Extract every line below that contains the word "cover", and copy each one in full. Match the word with its exact capitalization.
====== INPUT DATA ======
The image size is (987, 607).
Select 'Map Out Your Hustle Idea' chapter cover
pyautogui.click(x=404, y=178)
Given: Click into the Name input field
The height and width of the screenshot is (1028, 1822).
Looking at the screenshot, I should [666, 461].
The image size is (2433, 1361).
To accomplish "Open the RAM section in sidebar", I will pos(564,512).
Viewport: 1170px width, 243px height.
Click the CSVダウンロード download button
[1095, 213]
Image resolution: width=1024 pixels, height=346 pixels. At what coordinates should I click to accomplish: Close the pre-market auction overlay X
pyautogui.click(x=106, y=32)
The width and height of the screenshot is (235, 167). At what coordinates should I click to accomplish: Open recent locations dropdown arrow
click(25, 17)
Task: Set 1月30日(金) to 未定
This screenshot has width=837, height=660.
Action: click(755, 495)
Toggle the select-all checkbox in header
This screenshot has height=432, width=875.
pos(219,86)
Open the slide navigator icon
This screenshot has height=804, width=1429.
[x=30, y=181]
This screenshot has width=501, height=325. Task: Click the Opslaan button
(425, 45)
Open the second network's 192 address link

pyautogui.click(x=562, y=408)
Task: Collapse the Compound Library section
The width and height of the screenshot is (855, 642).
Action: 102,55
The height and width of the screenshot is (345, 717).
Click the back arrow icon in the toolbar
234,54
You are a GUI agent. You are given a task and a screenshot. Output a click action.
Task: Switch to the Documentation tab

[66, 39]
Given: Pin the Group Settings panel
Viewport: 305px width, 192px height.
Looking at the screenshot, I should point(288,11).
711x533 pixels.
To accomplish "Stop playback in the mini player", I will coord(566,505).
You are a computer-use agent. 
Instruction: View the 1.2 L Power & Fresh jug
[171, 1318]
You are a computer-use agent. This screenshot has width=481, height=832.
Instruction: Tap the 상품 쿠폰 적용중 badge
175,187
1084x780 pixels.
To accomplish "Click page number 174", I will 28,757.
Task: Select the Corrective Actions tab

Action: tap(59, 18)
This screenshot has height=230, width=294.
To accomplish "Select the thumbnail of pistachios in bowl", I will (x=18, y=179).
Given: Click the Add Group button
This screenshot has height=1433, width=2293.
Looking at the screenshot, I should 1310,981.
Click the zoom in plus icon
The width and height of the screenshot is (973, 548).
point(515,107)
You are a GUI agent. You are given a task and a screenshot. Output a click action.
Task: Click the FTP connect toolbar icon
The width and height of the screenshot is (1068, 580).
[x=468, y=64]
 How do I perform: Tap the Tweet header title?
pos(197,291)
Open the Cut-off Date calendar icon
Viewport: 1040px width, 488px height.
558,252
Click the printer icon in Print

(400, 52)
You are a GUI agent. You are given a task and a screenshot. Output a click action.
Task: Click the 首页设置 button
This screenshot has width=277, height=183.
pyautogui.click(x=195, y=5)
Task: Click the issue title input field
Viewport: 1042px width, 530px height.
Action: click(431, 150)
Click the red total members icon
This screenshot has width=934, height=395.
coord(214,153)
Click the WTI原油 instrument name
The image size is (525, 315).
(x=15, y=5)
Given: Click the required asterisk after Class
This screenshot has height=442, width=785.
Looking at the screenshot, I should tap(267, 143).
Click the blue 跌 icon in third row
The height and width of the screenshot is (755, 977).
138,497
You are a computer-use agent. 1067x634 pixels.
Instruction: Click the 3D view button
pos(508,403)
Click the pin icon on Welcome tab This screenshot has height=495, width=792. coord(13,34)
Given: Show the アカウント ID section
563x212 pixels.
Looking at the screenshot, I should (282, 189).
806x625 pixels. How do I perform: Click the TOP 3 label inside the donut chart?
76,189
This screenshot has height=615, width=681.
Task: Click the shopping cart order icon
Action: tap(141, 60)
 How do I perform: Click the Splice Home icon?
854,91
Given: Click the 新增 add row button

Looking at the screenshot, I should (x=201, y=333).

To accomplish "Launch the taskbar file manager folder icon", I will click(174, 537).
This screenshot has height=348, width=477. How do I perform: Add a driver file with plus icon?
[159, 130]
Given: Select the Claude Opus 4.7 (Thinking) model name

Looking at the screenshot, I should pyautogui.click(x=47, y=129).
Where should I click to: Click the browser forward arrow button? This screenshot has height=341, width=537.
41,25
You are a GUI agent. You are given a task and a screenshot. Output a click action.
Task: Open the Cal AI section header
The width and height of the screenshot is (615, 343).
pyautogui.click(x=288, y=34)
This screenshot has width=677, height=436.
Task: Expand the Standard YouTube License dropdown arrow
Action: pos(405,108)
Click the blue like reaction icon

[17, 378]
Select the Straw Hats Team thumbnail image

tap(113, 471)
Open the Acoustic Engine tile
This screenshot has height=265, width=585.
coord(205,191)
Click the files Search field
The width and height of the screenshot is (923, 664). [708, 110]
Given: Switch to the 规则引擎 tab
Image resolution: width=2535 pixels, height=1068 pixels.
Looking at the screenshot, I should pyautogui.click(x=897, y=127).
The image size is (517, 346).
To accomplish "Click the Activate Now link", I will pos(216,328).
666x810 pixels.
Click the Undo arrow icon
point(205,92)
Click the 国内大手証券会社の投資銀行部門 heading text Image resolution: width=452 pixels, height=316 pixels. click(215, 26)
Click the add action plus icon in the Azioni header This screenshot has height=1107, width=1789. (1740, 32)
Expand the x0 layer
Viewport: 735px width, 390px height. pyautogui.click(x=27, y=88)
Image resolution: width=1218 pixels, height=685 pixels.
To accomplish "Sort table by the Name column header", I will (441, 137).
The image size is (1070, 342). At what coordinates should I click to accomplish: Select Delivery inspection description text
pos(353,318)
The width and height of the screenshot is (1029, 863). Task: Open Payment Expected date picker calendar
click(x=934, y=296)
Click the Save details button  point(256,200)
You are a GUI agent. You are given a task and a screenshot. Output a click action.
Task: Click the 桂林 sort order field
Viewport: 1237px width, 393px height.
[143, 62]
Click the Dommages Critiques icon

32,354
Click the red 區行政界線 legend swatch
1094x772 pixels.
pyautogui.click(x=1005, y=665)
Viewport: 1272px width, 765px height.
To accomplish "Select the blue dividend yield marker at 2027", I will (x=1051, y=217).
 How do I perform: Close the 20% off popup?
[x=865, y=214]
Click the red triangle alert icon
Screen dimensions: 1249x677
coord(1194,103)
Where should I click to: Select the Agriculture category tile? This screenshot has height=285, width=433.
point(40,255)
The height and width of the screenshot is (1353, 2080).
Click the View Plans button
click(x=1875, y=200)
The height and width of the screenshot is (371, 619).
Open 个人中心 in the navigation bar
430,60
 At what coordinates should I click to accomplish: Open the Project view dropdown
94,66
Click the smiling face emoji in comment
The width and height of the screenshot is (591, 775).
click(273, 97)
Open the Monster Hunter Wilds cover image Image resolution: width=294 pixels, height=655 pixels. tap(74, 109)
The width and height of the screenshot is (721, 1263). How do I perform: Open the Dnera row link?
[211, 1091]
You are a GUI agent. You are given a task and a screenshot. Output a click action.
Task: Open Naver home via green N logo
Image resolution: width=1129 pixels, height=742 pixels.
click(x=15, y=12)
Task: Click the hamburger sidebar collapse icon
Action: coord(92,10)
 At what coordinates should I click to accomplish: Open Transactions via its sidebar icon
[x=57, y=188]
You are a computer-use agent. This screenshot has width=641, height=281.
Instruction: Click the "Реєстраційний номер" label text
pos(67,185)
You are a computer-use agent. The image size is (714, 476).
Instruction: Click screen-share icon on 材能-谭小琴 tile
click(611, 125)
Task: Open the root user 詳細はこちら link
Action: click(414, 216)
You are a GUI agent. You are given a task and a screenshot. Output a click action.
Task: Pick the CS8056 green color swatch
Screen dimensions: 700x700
======
▸ TASK SOLUTION
Select 'Map Out Your Hustle Idea' chapter cover
Open the Monster Hunter Wilds cover image Image resolution: width=294 pixels, height=655 pixels. tap(74, 109)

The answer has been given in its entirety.